Your comment got me thinking (but good heavens, not at breakfast!):

Quote
Tolkien seems to like, doesn't he, characters who are written off because of some prejudice, but turn out to be much more important than expected (the ridiculous hobbits; the gossipy Barman; a tree with a tendency to ramble; the even more gossipy nurse). Only an eccentric like Gandalf bothers to find out or notice the qualities that co-exist with the faults.


Characters in movies/TV, in all genres & not just fantasy/sci fi, routinely need redemption arcs nowadays. I'm not objecting; it can be great story-telling and lead to great character development. But it's so in vogue that I find myself wishing to see a little less of it, and I appreciate that Tolkien used it sparingly. There was an aborted redemption arc for Gollum (looking at you, Sam Gamgee), but the Faramir redemption arc inserted in the movies is absent from the book: he was fine as he was and didn't need to prove his worth to readers or himself.

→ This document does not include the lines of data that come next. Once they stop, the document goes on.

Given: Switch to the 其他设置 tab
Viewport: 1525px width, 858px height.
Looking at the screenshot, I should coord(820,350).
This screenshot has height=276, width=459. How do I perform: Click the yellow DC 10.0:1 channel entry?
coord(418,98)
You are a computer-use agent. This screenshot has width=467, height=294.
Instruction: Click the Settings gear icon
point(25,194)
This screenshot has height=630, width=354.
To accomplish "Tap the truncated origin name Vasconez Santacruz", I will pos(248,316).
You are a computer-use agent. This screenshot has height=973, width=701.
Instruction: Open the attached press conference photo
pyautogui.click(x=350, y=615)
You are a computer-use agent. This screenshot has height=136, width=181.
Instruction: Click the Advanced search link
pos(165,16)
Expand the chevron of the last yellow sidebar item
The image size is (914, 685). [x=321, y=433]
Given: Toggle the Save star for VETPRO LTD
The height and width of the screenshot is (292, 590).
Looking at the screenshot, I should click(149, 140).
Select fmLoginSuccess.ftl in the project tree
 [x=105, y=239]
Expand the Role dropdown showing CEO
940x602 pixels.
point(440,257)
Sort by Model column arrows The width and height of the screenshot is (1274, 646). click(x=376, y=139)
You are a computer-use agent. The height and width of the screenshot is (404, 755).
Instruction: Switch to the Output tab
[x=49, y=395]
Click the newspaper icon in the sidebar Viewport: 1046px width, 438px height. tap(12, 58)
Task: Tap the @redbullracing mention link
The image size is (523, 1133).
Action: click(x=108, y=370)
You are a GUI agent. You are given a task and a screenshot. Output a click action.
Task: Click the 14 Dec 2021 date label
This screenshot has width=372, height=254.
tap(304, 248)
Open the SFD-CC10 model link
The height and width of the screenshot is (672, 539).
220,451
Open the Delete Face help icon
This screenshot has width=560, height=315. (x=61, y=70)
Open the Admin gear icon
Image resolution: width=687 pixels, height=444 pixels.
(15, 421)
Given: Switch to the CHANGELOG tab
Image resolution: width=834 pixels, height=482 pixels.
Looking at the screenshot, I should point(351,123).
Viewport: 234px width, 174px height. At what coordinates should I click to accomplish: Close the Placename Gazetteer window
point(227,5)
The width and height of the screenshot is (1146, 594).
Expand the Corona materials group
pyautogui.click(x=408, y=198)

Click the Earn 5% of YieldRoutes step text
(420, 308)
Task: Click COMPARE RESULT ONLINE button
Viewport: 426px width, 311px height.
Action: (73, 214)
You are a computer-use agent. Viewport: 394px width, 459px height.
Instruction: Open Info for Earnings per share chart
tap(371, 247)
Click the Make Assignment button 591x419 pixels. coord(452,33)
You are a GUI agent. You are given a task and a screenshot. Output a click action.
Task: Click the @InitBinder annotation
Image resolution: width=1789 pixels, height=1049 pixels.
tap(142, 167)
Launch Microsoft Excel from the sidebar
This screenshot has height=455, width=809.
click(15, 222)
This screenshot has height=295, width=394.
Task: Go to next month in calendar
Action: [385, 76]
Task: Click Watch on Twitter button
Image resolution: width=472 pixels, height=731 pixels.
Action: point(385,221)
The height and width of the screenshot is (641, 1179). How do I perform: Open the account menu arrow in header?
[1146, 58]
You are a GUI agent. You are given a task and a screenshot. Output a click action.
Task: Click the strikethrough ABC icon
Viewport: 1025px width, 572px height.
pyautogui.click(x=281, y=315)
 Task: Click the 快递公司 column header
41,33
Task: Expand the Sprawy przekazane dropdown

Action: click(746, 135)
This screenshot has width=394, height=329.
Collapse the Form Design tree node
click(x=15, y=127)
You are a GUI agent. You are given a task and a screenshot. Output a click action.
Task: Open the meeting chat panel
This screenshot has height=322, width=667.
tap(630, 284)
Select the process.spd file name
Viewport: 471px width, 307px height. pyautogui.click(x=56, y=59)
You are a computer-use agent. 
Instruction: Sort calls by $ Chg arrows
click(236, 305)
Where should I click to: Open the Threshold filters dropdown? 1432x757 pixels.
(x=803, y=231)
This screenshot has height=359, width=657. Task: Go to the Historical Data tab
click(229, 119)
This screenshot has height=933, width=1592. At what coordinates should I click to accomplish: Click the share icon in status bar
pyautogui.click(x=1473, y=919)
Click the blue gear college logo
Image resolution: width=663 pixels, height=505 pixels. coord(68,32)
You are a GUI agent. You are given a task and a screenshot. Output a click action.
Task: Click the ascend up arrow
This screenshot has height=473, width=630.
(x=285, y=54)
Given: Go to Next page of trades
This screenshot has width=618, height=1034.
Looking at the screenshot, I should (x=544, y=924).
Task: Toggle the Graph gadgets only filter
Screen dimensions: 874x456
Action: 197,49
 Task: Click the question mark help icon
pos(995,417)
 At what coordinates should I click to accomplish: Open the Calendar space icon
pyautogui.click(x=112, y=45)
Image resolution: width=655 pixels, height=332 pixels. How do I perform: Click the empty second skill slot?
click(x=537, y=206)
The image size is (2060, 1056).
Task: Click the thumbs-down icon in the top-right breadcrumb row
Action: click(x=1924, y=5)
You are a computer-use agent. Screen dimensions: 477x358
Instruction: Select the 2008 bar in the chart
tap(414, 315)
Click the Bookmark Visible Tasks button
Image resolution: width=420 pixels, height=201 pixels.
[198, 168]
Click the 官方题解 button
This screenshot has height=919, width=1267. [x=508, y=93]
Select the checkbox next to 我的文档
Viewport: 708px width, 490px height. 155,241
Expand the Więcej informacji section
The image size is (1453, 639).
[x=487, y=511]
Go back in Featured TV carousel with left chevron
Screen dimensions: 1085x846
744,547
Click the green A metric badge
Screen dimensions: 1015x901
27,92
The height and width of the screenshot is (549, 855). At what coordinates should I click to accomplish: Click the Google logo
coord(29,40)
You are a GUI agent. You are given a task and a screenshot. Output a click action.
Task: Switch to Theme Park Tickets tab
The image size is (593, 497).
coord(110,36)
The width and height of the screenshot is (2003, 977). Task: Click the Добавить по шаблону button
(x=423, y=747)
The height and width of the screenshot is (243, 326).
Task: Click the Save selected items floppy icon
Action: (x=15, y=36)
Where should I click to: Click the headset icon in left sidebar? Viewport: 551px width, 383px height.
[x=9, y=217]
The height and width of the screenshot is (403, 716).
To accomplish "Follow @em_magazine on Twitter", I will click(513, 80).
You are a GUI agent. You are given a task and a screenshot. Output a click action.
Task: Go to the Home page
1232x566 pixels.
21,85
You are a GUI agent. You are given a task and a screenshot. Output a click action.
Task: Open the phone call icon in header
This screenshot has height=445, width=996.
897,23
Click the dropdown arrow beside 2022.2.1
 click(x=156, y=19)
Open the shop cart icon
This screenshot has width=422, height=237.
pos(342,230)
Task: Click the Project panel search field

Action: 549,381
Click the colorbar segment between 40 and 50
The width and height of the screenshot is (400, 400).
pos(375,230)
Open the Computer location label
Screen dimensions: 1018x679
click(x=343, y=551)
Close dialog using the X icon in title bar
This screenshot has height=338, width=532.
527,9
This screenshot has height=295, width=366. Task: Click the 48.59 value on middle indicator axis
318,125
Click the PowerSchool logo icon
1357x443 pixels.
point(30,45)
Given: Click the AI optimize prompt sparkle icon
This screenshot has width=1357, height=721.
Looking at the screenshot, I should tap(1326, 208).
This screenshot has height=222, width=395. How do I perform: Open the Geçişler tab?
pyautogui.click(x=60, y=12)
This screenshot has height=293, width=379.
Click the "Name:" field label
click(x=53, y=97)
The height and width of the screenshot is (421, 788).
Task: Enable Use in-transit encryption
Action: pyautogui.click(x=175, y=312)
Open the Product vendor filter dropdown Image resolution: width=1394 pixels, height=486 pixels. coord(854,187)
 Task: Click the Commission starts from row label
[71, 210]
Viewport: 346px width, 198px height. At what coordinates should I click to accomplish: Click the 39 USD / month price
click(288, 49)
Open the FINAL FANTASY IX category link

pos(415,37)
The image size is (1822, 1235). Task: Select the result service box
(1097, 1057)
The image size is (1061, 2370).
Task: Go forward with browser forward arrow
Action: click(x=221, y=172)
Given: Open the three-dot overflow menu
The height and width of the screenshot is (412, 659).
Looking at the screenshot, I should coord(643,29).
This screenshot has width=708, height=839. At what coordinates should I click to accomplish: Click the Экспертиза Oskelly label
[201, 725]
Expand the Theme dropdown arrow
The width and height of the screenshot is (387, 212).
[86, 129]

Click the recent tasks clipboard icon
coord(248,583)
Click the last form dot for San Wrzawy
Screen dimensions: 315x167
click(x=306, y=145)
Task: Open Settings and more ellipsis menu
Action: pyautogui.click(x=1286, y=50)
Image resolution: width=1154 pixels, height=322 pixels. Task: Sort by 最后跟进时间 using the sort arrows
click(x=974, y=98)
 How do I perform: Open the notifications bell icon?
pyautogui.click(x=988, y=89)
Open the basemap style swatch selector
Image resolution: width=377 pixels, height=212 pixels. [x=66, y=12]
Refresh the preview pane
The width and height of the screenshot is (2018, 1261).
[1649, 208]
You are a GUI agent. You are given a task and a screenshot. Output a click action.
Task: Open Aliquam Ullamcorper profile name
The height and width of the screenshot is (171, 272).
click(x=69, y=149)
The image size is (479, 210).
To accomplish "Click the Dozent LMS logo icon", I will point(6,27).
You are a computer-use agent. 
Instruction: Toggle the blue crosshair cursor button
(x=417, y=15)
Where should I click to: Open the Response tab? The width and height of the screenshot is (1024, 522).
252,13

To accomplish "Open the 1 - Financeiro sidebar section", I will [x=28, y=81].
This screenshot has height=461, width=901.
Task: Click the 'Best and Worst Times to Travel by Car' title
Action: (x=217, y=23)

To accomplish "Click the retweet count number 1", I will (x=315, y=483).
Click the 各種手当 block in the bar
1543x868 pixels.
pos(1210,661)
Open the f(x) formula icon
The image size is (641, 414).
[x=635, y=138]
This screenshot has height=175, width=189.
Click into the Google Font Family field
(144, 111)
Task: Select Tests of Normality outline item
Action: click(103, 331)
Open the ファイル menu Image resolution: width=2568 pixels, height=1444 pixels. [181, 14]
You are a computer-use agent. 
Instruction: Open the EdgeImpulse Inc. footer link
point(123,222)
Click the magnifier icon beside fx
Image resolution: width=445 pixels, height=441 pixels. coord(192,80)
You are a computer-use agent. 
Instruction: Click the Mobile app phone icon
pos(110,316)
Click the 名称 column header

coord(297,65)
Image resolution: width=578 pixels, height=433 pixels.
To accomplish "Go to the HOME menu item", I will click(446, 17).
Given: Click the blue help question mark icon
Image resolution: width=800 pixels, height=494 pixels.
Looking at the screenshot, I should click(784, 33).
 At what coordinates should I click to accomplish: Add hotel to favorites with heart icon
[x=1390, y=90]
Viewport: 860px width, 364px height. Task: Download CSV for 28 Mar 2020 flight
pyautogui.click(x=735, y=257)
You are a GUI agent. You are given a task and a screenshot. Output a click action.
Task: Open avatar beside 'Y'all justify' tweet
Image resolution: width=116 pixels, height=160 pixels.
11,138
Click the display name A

The Tolkien way, as you point out, and as I imagine him teaching a Writing 101 class, is to encourage (or smack) readers to appreciate the redeeming qualities that eventually emerge from babblers like Ioreth and Barliman, or the courage and leadership seen in Fredegar Bolger, initially seen as average and a bit timid, but having that seed of courage all hobbits are blessed with, waiting to come out:


Quote
He had been taken when the ruffians smoked out a band of rebels that he led from their hidings up in the Brockenbores by the hills of Scary.


One could argue that on an epic scale, Aragorn is trying to redeem his family lineage as he strives to restore his kingdoms and get his girl: if they'd managed things better, his family wouldn't be rustic wilderness people in the north and a died-out royal line in the south. I can sorta see that, but I think it's a subordinate theme and not a primary one. And people are fond of saying Boromir redeems himself by trying to save M&P, but to me that's not an "arc," which takes place over time. Saruman and Wormtongue notably rejected opportunities at repentance and redemption.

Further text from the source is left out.